-- TRECHO SELECIONADO --
A incorporação de enzimas em produtos de limpeza representa um dos avanços mais significativos na busca por formulações potentes, sustentáveis e com alta eficiência energética.
Contudo, assegurar que essas enzimas mantenham sua atividade e estabilidade durante o armazenamento e a utilização é um dos maiores desafios enfrentados por cientistas e formuladores.
As enzimas são proteínas com uma estrutura tridimensional complexa e intrinsecamente sensível, o que as torna suscetíveis à perda de função diante de variações de pH, temperatura, presença de íons metálicos específicos ou agentes oxidantes.
Neste artigo, exploraremos as principais estratégias empregadas para estabilizar enzimas em formulações tanto líquidas quanto sólidas, visando garantir a máxima eficiência de limpeza e uma vida útil prolongada do produto.
Cada enzima exibe uma faixa de pH ideal para sua atuação catalítica, que geralmente se situa entre 6,0 e 9,0, embora possa variar consideravelmente dependendo do tipo enzimático específico.
Fora dessa faixa de pH ótimo, as ligações de hidrogênio e as forças eletrostáticas que são responsáveis por manter a conformação tridimensional ativa da enzima podem ser severamente perturbadas, culminando em um processo de desnaturação e consequente perda de função.
✔️ Solução estratégica: Utilização de sistemas tamponantes eficazes
Um sistema tampão, também conhecido como “pH amortecido”, possui a capacidade de manter o pH de uma solução relativamente estável, mesmo quando pequenas quantidades de ácidos ou bases são adicionadas durante o uso do produto.
Diversos compostos químicos são amplamente empregados em detergentes enzimáticos para essa finalidade, incluindo:
– Bicarbonato de sódio (NaHCO₃) / carbonato de sódio (Na₂CO₃);
– Borato de sódio (borax);
– Fosfatos (como fosfato de sódio);
– Citratos (como citrato de sódio).
Esses compostos atuam estabilizando o microambiente que circunda a enzima, prevenindo alterações bruscas de pH que poderiam ser causadas pela dureza da água utilizada na diluição, por resíduos presentes nas superfícies a serem limpas ou por variações na própria formulação do produto ao longo do tempo.
📌 Exemplo Ilustrativo:
Proteases neutras, como a subtilisina, demonstram atividade catalítica ótima em uma faixa de pH entre 7,5 e 8,5.

-- REGISTROS FORNECIDOS --
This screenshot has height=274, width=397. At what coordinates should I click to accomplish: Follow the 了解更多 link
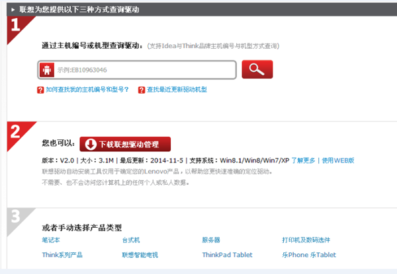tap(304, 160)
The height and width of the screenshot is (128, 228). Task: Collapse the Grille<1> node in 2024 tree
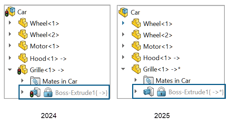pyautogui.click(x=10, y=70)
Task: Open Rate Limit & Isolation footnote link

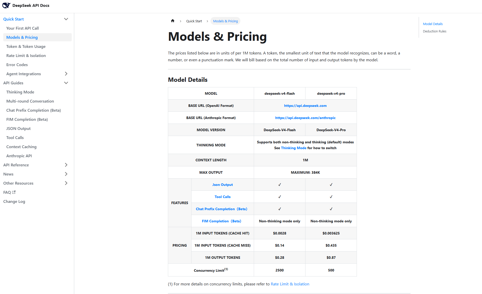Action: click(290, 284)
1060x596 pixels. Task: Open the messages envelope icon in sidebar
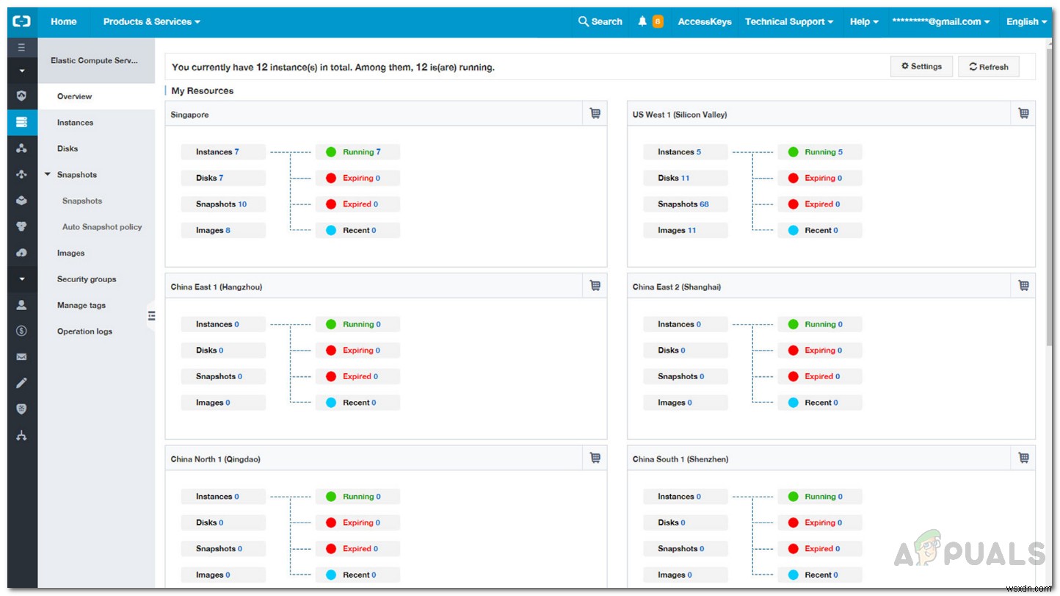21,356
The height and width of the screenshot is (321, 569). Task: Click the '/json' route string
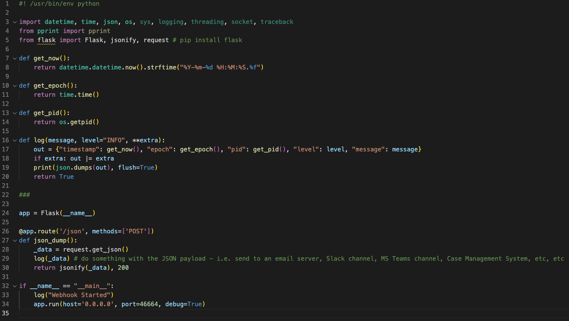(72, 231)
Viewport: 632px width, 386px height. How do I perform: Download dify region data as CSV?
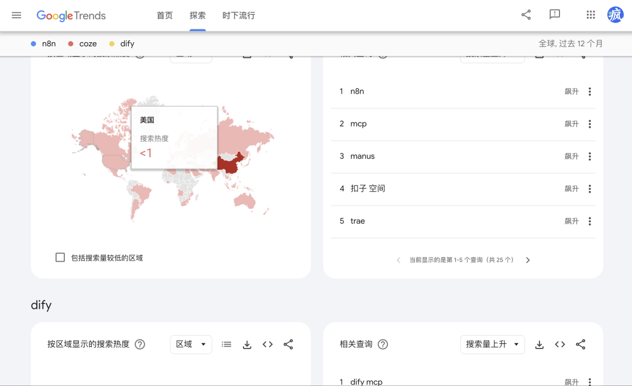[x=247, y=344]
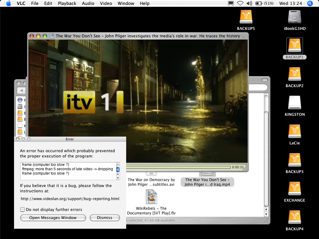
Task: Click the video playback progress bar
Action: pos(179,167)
==
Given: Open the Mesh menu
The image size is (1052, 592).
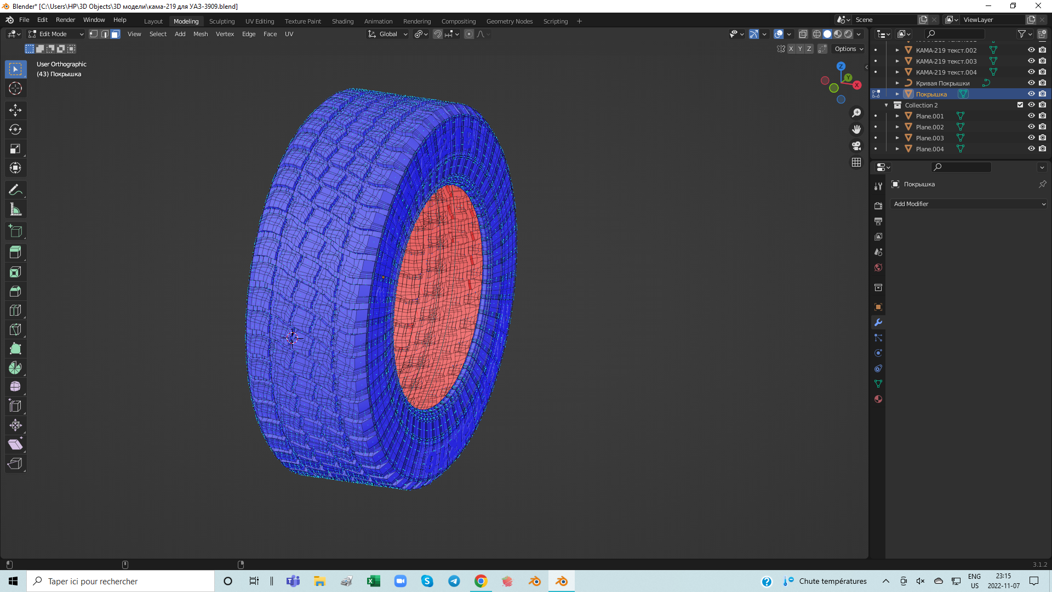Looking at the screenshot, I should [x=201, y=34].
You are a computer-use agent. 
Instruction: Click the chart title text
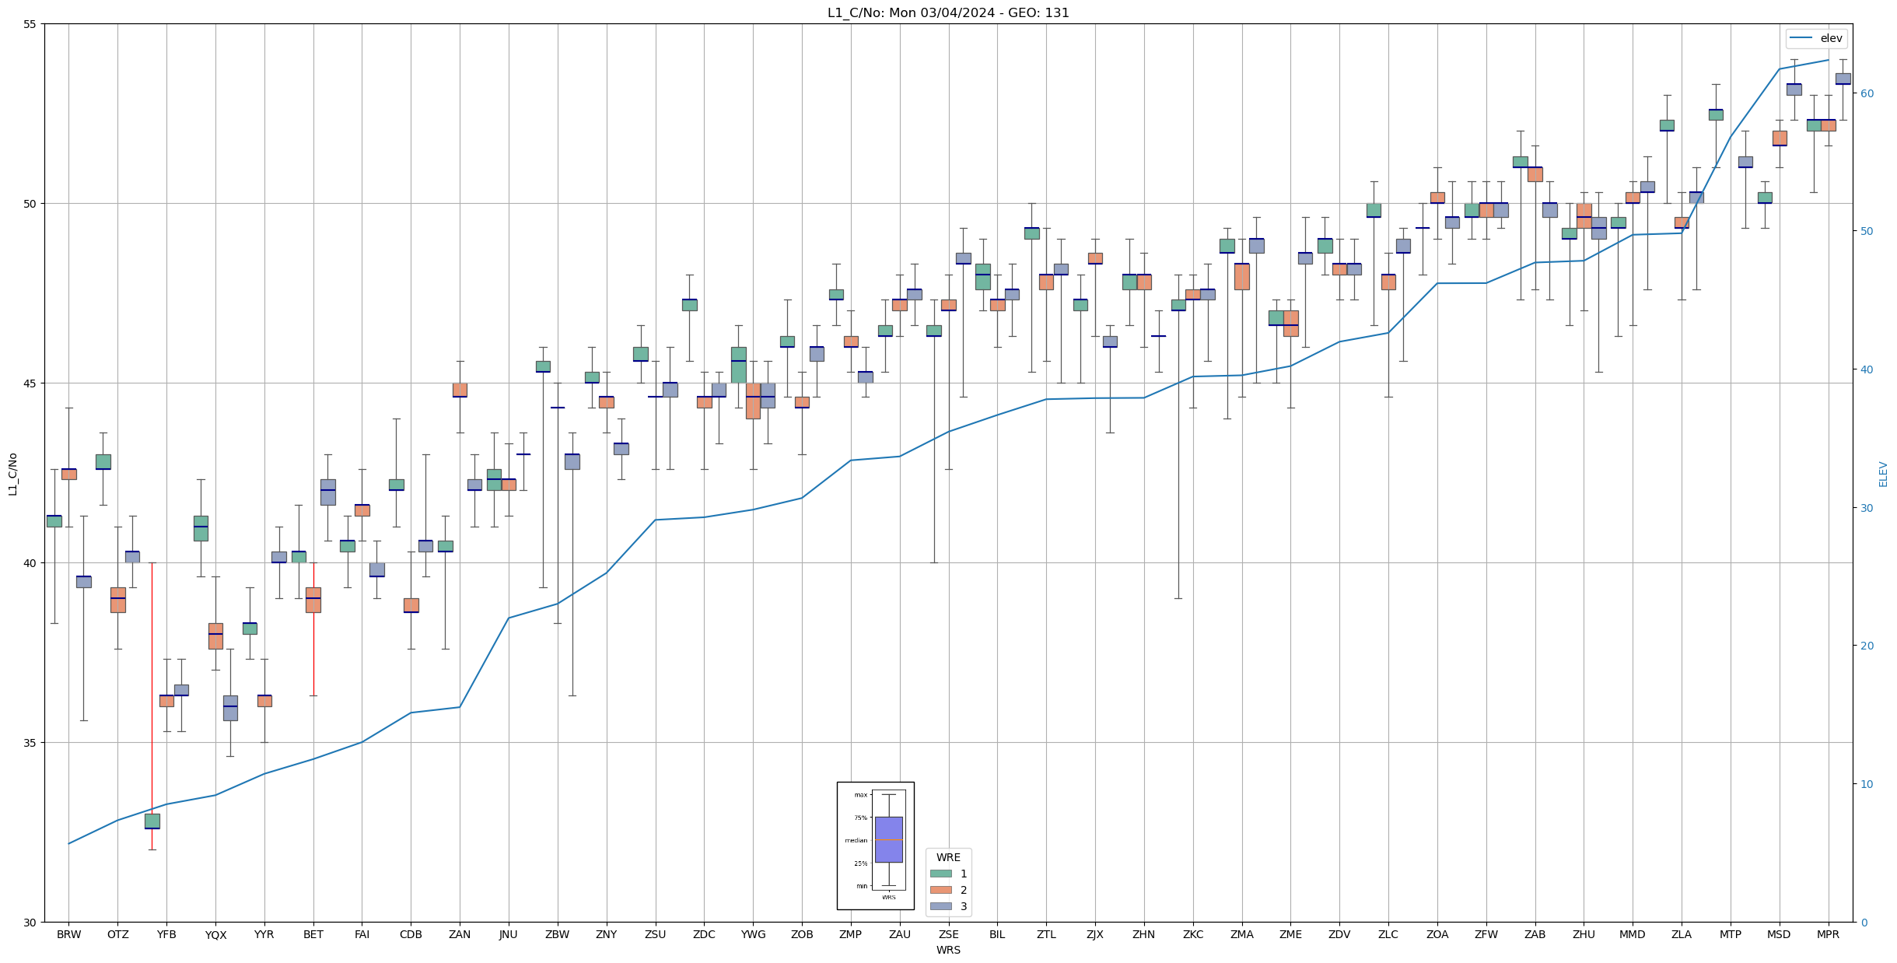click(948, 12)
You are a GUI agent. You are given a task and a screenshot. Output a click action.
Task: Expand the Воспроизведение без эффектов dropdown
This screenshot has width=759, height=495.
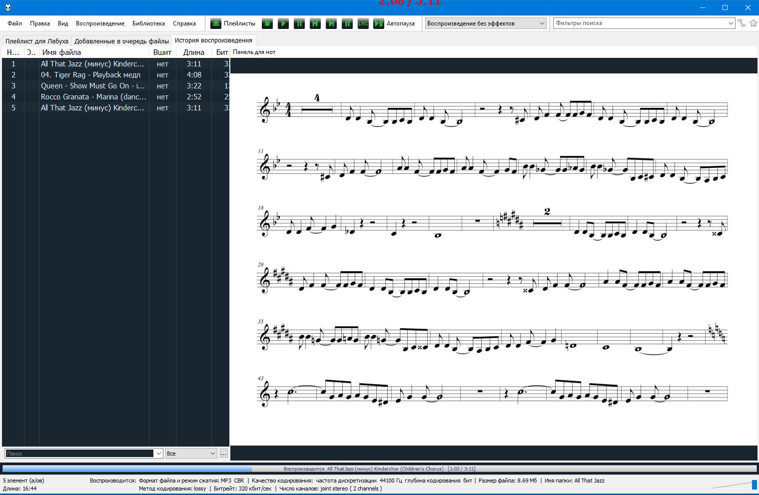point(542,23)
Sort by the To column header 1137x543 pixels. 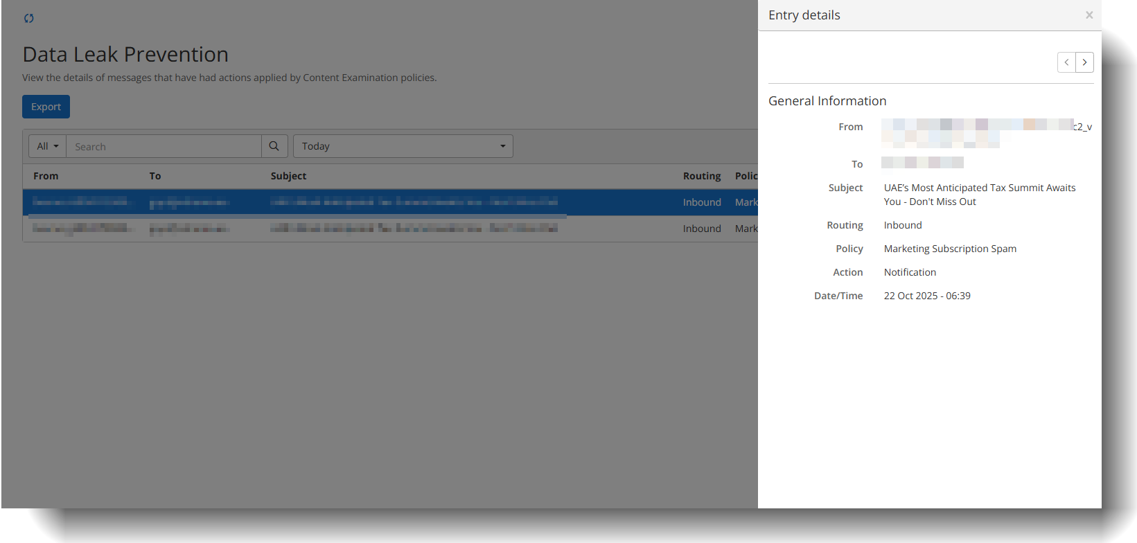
--
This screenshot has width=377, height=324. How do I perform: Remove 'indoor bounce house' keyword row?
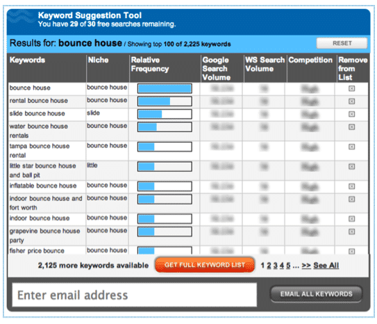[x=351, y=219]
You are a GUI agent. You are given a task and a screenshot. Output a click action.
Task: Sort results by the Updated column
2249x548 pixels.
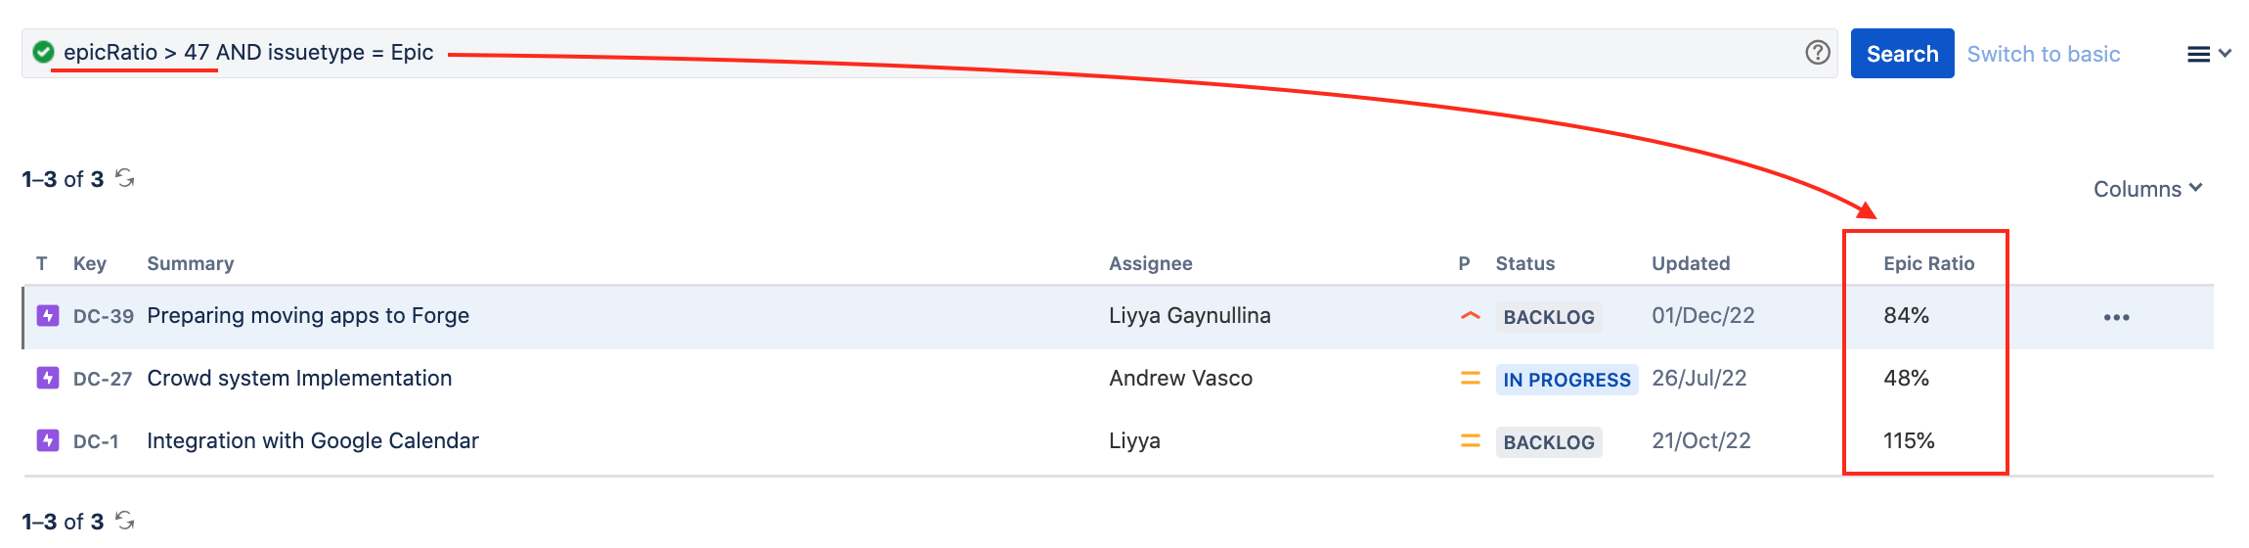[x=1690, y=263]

-- O QUE FAZER --
- 1) Responda com base no trecho selecionado:
(a) Entre quais valores geralmente se situa a faixa de pH ideal para a atuação catalítica das enzimas?
(b) Por qual outro nome o sistema tampão também é conhecido?
(c) Em que faixa de pH a subtilisina demonstra atividade catalítica ótima?
- 2) Nos registros, da linha que contém "This screenshot has height=274, width=397." até a linha que contém "Action: pos(179,167)", troque "screenshot" por "image" e reproduza essas linhas com todo o resto inalterado. Deixe as imagens de fora da resposta.
Os registros não têm relação alguma com o trecho selecionado.

-- RESULTADOS --
- 1)
(a) Entre 6,0 e 9,0.
(b) "pH amortecido".
(c) Entre 7,5 e 8,5.

- 2)
This image has height=274, width=397. At what coordinates should I click to accomplish: Follow the 了解更多 link
tap(304, 160)
The height and width of the image is (128, 228). Task: Collapse the Grille<1> node in 2024 tree
pyautogui.click(x=10, y=70)
Task: Open Rate Limit & Isolation footnote link

Action: click(290, 284)
1060x596 pixels. Task: Open the messages envelope icon in sidebar
21,356
The height and width of the image is (321, 569). Task: Click the '/json' route string
(72, 231)
Viewport: 632px width, 386px height. How do I perform: Download dify region data as CSV?
[x=247, y=344]
Task: Click the video playback progress bar
Action: pos(179,167)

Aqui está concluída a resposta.